Kidney failure, often a consequence of uncontrolled diabetes, is becoming increasingly prevalent. High blood sugar levels damage the kidneys’ delicate blood vessels, leading to diabetic nephropathy. Studies indicate that nearly two-thirds of individuals with type II diabetes develop some form of kidney dysfunction. In Ghana, chronic kidney disease affects approximately 13.3 percent of the population, with diabetes and hypertension cited as leading causes.
A 2023 national review paints a stark picture of the country’s dialysis infrastructure. Ghana has only 299 functioning hemodialysis machines, serving just 38.8 patients per million people. The average cost of a single dialysis session is $54, a prohibitive expense for many families. With fewer than one nephrologist per two million residents, access to specialized care remains critically limited.
This crisis extends beyond medicine. It is a socioeconomic challenge that hits hardest in low-income areas, where nutritious food, preventive care, and health education are often inaccessible. Without decisive action, kidney failure could become a death sentence for the poor.
Experts are calling for a national response focused on early detection, affordable treatment, and widespread education. Expanding community-based screening programs, particularly in rural and underserved areas, is crucial. Government subsidies for dialysis and incentives to train nephrologists would help bridge the care gap. A nationwide awareness campaign promoting healthy diets, regular exercise, and routine checkups could shift public behavior and save lives.

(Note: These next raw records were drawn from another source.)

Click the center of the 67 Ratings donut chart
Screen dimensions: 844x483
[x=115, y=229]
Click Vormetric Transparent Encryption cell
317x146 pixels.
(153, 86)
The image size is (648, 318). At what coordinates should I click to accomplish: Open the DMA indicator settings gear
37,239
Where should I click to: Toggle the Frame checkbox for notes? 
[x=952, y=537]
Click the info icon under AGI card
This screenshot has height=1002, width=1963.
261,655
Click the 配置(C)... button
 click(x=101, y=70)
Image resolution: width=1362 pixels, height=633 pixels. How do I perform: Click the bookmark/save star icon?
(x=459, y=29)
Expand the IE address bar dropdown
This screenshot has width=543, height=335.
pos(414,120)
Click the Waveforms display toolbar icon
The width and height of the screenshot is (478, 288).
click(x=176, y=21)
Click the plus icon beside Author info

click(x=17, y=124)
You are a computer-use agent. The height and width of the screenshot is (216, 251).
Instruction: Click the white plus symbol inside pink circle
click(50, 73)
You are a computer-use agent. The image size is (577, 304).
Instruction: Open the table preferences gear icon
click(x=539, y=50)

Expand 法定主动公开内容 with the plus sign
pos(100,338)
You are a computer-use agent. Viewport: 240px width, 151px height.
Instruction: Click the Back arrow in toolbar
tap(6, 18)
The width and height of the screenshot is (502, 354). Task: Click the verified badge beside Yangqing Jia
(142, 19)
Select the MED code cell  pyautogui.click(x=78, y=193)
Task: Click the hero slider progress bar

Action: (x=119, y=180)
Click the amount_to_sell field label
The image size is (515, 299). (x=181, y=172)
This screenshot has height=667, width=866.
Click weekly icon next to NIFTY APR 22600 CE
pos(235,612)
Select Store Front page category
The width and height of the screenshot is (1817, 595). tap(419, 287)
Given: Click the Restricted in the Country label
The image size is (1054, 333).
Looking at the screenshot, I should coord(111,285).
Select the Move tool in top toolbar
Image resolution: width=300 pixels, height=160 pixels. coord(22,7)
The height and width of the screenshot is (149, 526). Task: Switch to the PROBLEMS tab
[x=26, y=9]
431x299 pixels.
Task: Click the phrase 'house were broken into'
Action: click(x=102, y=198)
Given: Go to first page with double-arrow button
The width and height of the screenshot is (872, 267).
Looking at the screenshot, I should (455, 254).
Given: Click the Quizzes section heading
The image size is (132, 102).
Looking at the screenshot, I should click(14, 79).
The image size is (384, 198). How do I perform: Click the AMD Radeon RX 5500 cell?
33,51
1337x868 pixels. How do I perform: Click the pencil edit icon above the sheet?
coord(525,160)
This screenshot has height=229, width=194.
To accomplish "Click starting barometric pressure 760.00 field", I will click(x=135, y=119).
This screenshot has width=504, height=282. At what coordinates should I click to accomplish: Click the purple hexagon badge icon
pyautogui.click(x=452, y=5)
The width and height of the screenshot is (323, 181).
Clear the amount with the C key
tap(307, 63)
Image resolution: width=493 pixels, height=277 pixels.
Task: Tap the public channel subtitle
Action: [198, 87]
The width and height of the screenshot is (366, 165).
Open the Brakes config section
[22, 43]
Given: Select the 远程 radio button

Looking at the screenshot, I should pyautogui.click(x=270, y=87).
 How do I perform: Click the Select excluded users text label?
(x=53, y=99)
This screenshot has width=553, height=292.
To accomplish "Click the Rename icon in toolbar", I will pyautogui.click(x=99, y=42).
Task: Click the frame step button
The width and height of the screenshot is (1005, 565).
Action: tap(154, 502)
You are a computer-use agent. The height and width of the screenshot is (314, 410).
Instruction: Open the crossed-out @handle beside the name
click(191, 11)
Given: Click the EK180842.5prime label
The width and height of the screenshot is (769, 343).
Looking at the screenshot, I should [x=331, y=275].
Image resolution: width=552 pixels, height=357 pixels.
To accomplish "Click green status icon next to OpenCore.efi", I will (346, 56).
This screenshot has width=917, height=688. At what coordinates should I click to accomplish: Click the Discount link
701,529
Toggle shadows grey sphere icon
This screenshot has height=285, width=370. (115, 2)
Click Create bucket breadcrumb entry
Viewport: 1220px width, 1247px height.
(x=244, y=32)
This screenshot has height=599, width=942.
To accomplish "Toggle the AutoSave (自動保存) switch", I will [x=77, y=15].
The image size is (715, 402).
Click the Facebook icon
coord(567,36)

Ghana is not alone in this fight. Countries such as Thailand and Brazil offer free or subsidized insulin through universal health coverage, removing financial barriers to care. India and Rwanda use mobile clinics and community health workers to conduct door-to-door screenings and educate families. Finland and Canada incorporate nutrition and physical activity into school programs, while Singapore promotes workplace wellness through incentives.
Ghana stands to gain by adapting these proven strategies to its own cultural and economic context. Expanding outreach, subsidizing essential medications, and embedding diabetes education into schools and workplaces could transform the trajectory of this crisis.
The time to act is now. Ghana has the expertise, resilience, and community spirit to overcome this challenge. What is needed is a coordinated, compassionate response that places public health at the center of national development.
The author, Aaron Boakye is a PhD Candidate at the University of Utah passionate about insulin receptor and diabetes therapeutics”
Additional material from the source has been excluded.